*Short problem*.
The passage below on cigarette cards names the subjects through which people saw the world on these cards before newspaper photos, radio, and television were widespread. List every one of those subjects.
-- Begin Passage given --
Prior to photos appearing in newspapers and the wide spread of radio and television (much less the Internet), people often saw the world of geography, history, entertainment, sports…and warfare…via these colorful, often dynamically illustrated cards. Best of all, as perks, they came free with the purchase of your cigarettes.

Whether it was a ploy to further hook the consumer is another discussion. It should be noted that the aforementioned Honus Wagner was a staunch anti-smoker and was not pleased when his portrait appeared on the cigarette card minus his permission. Legal action resulted in a withdrawal of the card but a few did reach the public, each a treasure chest waiting to be discovered decades later.


By the early 1900s, pictures blossomed on most German products, helping launch a European collecting craze of sorts. After someone realized the cards could be employed as a means of advertising and promoting sales, British cigarette manufactures began inserting special cards featuring athletes and film stars followed by military themes with the arrival of WWI which itself spread the wide use of cigarettes.
-- End Passage given --
-- Begin Data section --
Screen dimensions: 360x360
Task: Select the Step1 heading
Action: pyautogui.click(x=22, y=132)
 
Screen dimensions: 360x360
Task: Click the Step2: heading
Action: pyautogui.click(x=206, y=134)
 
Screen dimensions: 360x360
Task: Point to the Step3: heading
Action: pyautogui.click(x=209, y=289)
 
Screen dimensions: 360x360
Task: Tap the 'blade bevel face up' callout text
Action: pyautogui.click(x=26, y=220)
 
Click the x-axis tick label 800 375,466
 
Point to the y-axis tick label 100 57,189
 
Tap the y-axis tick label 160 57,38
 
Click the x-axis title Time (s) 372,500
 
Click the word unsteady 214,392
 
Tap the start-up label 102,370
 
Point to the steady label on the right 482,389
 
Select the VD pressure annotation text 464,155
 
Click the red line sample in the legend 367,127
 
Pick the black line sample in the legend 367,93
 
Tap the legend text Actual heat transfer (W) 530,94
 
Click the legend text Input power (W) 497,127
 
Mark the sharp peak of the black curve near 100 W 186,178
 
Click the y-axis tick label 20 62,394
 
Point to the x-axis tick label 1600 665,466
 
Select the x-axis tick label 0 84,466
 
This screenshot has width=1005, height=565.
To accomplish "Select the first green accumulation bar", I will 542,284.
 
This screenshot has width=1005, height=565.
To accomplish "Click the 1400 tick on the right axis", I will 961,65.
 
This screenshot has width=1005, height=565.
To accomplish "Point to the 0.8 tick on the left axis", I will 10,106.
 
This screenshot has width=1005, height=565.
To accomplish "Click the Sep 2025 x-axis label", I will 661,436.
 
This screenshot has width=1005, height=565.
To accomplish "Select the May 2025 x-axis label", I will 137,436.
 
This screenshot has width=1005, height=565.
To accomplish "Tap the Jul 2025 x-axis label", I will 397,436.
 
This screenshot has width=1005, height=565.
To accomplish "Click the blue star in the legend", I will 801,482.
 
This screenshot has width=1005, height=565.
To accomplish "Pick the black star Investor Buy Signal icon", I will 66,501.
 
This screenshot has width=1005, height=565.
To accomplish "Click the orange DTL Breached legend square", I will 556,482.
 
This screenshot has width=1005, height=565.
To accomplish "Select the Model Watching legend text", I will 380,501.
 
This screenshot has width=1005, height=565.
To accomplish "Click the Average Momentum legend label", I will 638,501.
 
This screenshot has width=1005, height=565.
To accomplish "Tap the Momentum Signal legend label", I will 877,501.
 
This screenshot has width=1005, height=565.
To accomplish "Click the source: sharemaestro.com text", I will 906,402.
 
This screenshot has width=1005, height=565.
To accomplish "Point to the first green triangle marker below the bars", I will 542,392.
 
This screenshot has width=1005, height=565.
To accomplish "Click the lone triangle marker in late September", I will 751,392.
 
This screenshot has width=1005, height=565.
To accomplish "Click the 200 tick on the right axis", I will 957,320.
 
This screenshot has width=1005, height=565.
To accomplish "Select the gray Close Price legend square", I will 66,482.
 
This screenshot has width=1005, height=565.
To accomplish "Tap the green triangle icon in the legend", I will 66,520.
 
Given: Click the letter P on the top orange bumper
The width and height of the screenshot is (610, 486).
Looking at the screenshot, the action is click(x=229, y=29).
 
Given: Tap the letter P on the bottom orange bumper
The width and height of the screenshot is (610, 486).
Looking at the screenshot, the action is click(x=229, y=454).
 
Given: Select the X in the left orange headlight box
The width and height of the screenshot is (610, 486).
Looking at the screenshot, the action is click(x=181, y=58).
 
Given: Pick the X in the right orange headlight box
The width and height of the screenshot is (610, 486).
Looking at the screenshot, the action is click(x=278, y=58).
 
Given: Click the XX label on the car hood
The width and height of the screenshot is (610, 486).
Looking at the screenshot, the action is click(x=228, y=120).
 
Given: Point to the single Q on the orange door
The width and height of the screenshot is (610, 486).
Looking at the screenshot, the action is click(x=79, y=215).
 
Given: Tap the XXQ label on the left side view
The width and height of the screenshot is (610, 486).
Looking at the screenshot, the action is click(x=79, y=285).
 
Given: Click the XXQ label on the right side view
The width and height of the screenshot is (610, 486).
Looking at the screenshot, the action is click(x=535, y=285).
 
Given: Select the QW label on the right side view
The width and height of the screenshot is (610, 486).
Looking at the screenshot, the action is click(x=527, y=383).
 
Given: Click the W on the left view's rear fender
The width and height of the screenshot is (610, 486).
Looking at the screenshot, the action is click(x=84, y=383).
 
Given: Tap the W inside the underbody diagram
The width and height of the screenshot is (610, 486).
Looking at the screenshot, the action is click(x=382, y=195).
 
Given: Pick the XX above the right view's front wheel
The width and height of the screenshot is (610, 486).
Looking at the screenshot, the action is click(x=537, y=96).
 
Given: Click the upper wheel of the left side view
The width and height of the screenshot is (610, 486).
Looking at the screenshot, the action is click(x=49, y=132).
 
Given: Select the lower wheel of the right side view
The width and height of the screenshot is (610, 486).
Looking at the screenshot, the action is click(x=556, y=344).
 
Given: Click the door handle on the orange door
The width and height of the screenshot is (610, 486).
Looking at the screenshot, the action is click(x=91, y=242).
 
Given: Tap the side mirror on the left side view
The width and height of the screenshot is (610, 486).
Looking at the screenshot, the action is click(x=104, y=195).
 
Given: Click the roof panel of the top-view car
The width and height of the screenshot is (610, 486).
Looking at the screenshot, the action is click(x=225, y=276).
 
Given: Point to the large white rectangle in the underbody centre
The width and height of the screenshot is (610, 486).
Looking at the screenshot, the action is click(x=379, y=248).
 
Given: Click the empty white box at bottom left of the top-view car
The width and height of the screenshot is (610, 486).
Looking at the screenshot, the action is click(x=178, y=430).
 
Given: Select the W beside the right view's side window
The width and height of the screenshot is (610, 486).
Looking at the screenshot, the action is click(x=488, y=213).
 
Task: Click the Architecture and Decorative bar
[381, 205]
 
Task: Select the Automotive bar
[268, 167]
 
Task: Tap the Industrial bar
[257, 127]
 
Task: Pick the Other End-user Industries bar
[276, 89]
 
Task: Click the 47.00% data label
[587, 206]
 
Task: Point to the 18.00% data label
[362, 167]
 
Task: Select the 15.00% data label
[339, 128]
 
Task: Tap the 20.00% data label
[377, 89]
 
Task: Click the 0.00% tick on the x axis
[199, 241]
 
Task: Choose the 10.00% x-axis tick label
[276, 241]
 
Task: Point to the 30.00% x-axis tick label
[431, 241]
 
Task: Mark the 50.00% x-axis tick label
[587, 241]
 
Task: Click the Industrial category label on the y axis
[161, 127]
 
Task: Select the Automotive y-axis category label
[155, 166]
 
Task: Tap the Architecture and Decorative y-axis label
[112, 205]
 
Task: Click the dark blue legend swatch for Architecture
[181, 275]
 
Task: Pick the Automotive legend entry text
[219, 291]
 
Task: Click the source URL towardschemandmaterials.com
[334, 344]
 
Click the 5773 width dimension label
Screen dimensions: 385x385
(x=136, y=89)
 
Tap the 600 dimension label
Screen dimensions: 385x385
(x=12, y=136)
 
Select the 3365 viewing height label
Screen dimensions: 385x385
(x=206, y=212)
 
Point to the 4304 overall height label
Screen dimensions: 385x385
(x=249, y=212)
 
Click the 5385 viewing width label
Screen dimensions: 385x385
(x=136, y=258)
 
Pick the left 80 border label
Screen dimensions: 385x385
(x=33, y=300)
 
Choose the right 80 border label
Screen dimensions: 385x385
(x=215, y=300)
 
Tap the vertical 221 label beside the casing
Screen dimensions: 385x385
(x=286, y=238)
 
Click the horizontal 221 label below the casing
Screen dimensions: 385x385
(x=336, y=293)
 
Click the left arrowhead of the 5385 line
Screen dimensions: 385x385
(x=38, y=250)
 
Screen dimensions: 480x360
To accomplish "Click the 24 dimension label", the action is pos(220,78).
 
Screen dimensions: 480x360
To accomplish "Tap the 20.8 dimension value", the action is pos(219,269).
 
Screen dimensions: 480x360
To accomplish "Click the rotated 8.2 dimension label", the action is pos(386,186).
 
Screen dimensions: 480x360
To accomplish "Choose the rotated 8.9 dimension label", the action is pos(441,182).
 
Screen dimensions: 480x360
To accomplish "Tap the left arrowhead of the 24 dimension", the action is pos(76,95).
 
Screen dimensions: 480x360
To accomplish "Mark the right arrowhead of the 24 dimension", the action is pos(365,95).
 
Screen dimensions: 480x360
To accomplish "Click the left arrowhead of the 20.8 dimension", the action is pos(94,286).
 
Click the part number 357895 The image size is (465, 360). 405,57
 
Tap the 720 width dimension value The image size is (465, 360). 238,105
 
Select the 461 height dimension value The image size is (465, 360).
-- End Data section --
*Full solution*.
Geography, history, entertainment, sports, and warfare.